# API Reference

## Architecture overview

Raiden is structured as a pipeline of loosely coupled modules. Data flows from
hardware through recording and conversion into a flat, policy-ready dataset.

```
Hardware (ZED / RealSense cameras, YAM arms, SpaceMouse)
    │
    ▼
CameraConfig ──► Camera (ZedCamera / RealSenseCamera)
RobotController ──► i2rt MotorChainRobot / IK via PyRoki + J-Parse
    │
    ▼
Recorder  ──► data/raw/<task>/<episode>/
    │              metadata.json
    │              robot_data.npz
    │              cameras/<name>.svo2 or .bag
    ▼
Converter ──► data/processed/<task>/<episode>/
    │              rgb/<camera>/<frame>.jpg
    │              depth/<camera>/<frame>.npz   (uint16 mm)
    │              lowdim/<camera>/<frame>.npz  (intrinsics, extrinsics, action)
    ▼
Visualizer  (Rerun)
```

---

## Modules

### [`CameraConfig`](camera_config.md)
Loads `~/.config/raiden/camera.json` and maps semantic camera names (e.g.
`left_wrist`) to hardware serial numbers, camera types (`zed` / `realsense`),
and roles (`scene` / `left_wrist` / `right_wrist`). Both ZED and RealSense
cameras can be freely mixed in a single session.

### [`Camera`](cameras.md)
Thin wrappers around the ZED SDK (`ZedCamera`) and the Intel RealSense SDK
(`RealSenseCamera`). Both expose a uniform interface: `open()`, `grab()` →
`(rgb, depth)`, `intrinsics`, `close()`. Depth is returned as `uint16`
millimetres. ZED cameras additionally support SVO2 recording and playback.

### [`RobotController`](../api/cli.md)
Manages YAM follower and leader arms over CAN via i2rt. In SpaceMouse mode it
runs a real-time IK loop using **PyRoki** and **J-Parse** to convert
end-effector velocity commands into joint targets, with manipulability-aware
damping near singularities. Handles bimanual and single-arm configurations,
e-stop integration, and optional foot-pedal control.
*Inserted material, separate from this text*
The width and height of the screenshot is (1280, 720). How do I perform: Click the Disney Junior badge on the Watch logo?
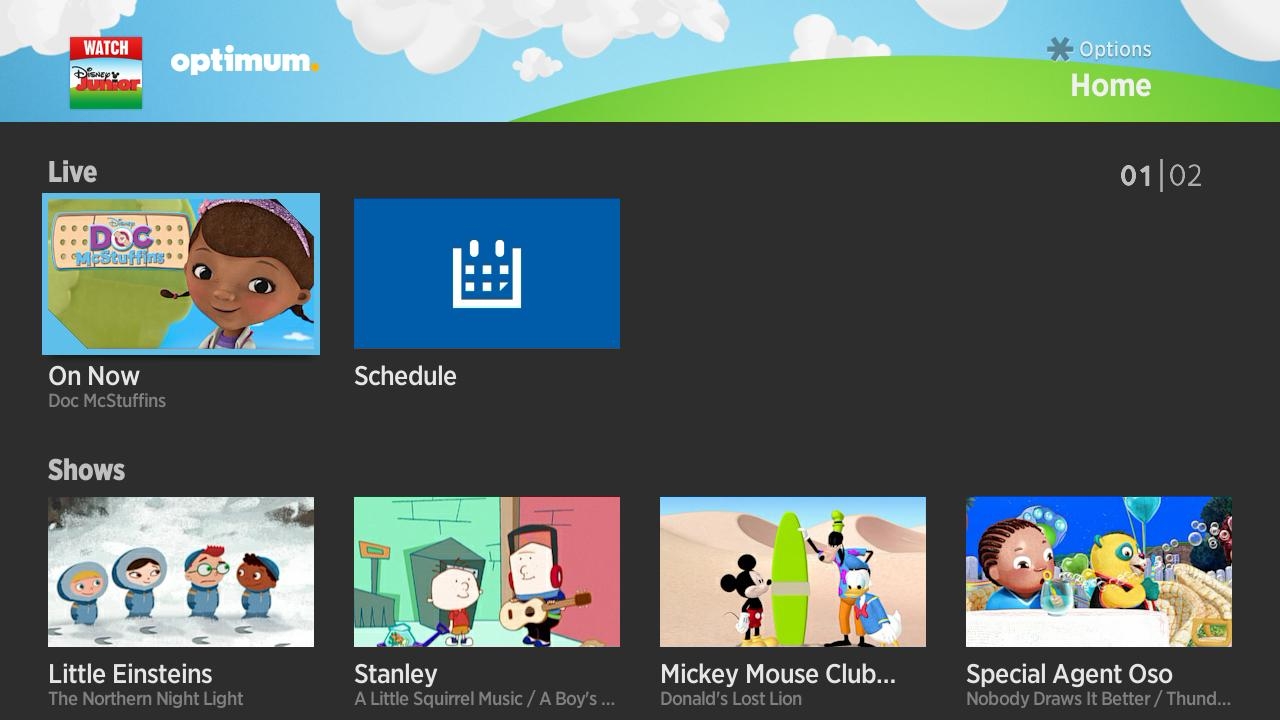[x=104, y=86]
### [`Recorder`](recorder.md)
Orchestrates a full recording session: opens cameras once and keeps them alive
across episodes, spawns per-episode threads for teleoperation, camera capture
(`30 Hz`), and robot joint logging (`~100 Hz`). Writes SVO2/bag files and
`robot_data.npz` to `data/raw/`.

### [`Converter`](converter.md)
Offline post-processing step (`rd convert`). Reads raw SVO2/bag recordings,
synchronizes multi-camera streams by timestamp, extracts JPEG frames and depth
maps, interpolates joint poses onto the camera timeline, and writes the
per-frame `lowdim.npz` files that bundle intrinsics, per-frame extrinsics,
the action vector, and the language instruction. Supports three depth backends:
RealSense IR, ZED SDK NEURAL_LIGHT, and Fast Foundation Stereo (with optional
TensorRT acceleration).

### [`Visualizer`](visualizer.md)
Loads a converted recording and streams it into a [Rerun](https://rerun.io)
viewer: RGB and depth images on a timeline, 3-D point clouds, robot joint
overlays, and the action trajectory.

### [`Calibration`](calibration.md)
Hand-eye calibration (`rd calibrate`) for wrist cameras and static extrinsic
estimation for scene cameras. Writes `~/.config/raiden/calibration_results.json` with
`T_cam2ee` per wrist camera and `T_base2cam` for scene cameras, plus a
`bimanual_transform` mapping the right-arm base into the left-arm base frame.

### `FFSDepthPredictor` / `FFSTrtDepthPredictor`
Depth estimation backends wrapping
[Fast Foundation Stereo](https://github.com/NVlabs/Fast-FoundationStereo).
`FFSDepthPredictor` runs inference in PyTorch; `FFSTrtDepthPredictor` uses
compiled TensorRT FP16 engines for faster throughput. Both are used
transparently by the Converter — TRT engines are preferred when present.

---

## Data conventions

| Item | Convention |
|---|---|
| World frame | Left-arm base frame |
| Extrinsics | `T_world_cam` (4×4 float64, row-major in npz) |
| Depth | `uint16`, millimetres |
| Joint layout | `[r_joint×6, r_grip×1, l_joint×6, l_grip×1]` |
| Action | `pos(3) + rot_mat_flat(9) + gripper(1)` per arm |
| Right wrist camera | Mounted upside-down; images rotated 180° at capture time |